Beginning at the line containing "Task: Select the DSCP 0 cell in the first row", output every line to the end of the data below exactly as it appears.
[[ DATA SUPPLIED open ]]
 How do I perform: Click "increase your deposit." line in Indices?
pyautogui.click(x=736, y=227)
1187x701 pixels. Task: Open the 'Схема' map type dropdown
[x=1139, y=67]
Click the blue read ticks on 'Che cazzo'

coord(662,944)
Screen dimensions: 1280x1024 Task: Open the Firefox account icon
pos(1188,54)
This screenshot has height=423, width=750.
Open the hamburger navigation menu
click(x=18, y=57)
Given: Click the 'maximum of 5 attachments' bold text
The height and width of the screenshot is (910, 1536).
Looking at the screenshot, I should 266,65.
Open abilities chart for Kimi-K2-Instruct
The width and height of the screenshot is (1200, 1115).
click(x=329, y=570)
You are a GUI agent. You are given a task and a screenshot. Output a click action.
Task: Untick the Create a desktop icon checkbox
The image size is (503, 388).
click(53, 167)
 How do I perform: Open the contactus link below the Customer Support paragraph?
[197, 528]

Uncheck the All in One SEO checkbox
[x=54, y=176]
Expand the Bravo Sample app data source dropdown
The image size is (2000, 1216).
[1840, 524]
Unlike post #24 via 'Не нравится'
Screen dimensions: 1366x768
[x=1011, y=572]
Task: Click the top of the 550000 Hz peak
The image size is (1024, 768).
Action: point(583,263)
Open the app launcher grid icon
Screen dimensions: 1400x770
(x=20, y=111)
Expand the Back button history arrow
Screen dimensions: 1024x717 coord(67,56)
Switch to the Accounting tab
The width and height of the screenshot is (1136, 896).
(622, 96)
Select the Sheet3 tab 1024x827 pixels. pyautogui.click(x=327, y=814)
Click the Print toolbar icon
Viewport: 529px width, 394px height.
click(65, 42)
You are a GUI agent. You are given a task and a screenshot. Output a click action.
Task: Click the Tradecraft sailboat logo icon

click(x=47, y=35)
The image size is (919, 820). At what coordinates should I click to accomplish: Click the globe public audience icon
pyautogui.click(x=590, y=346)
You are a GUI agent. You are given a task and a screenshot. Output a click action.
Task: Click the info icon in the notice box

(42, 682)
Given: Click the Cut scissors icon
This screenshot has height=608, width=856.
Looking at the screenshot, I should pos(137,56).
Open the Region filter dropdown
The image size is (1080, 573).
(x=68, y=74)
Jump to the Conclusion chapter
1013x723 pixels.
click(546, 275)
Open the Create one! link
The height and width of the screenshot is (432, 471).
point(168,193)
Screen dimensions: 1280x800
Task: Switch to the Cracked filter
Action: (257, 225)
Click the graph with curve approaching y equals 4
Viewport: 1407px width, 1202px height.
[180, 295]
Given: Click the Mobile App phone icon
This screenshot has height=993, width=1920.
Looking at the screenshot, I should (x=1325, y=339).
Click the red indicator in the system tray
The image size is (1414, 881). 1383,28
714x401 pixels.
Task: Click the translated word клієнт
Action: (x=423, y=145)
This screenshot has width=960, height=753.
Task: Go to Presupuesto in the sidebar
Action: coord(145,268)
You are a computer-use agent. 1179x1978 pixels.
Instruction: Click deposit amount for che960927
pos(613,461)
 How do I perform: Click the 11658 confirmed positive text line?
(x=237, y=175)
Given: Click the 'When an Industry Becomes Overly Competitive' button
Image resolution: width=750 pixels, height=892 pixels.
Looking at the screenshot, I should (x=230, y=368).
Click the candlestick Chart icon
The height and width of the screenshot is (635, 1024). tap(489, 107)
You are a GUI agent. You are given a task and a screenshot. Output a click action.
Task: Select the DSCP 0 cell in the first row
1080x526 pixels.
[[ DATA SUPPLIED closed ]]
■ RESULT OF THE EXERCISE:
Task: Select the DSCP 0 cell in the first row
1080x526 pixels.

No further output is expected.